Naturhistorisches Museum von Nîmes

Das Naturhistorische Museum von Nîmes, das um das Kloster und die Kapelle der Jesuiten herum erbaut wurde, ist 1895 eröffnet worden. Seine umfangreiche Sammlung, die fast 330 000 Objekte umfasst, ist die sechstgrößte der Welt.

Es werden drei Sequenzen ausgestellt: zunächst die Vorgeschichte mit Statuenmenhiren (6000 bis 4500 vor unserer Zeit), also den ältesten Skulpturen des Languedoc. Die Säle für Ethnografie und Zoologie sind wie eine Reise um die Welt mit einer Präsentation im Originalstil der 1930er Jahre.
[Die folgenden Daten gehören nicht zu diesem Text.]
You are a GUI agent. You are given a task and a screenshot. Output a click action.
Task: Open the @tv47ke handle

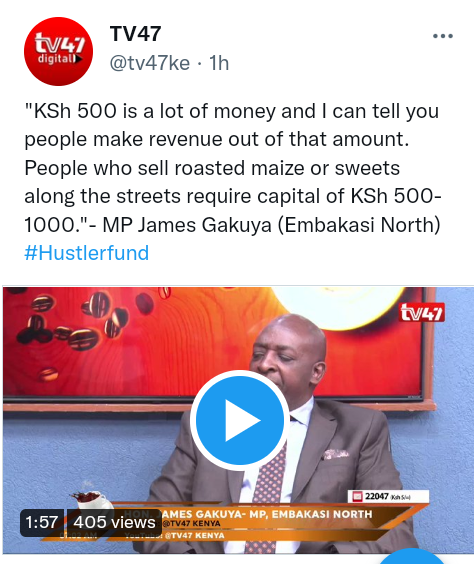coord(150,63)
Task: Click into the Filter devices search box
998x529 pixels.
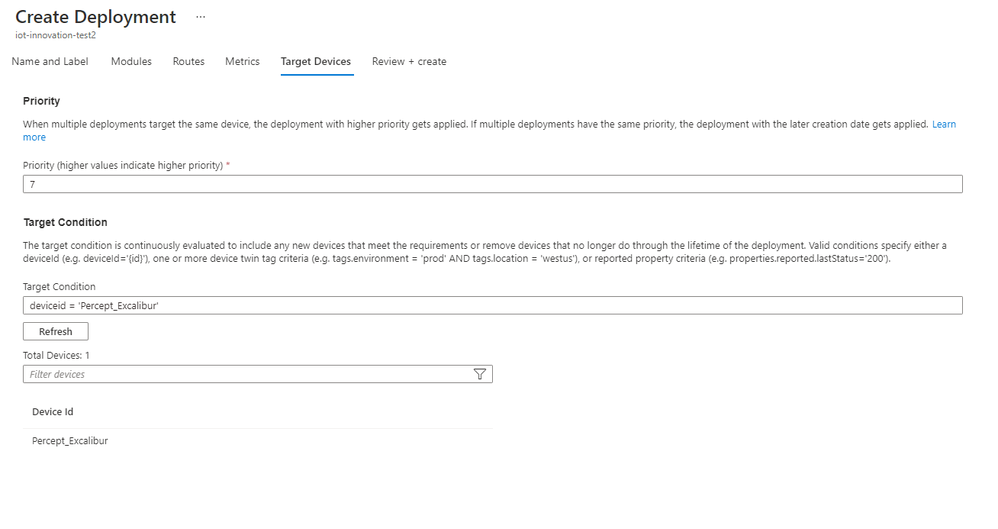Action: (245, 374)
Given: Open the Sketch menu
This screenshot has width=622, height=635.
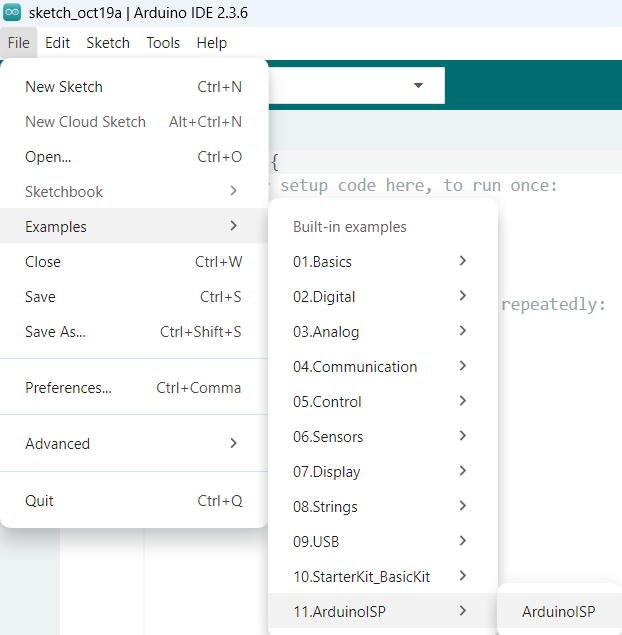Looking at the screenshot, I should tap(108, 43).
Mit ihren etwa 500 Exemplaren bieten sie den Besuchern eine phylogenetische Einordnung. Präparierte Tiere sorgen dabei für ein besseres Verständnis der Evolutionstheorie. Maurice, die männliche Giraffe aus Niger, empfängt die Besucher bei ihrer Ankunft, und auch der Tiger aus Sibirien, der Elch aus Kanada oder der Eisbär sind gute Beispiele für die Vielfalt der lebendigen Welt.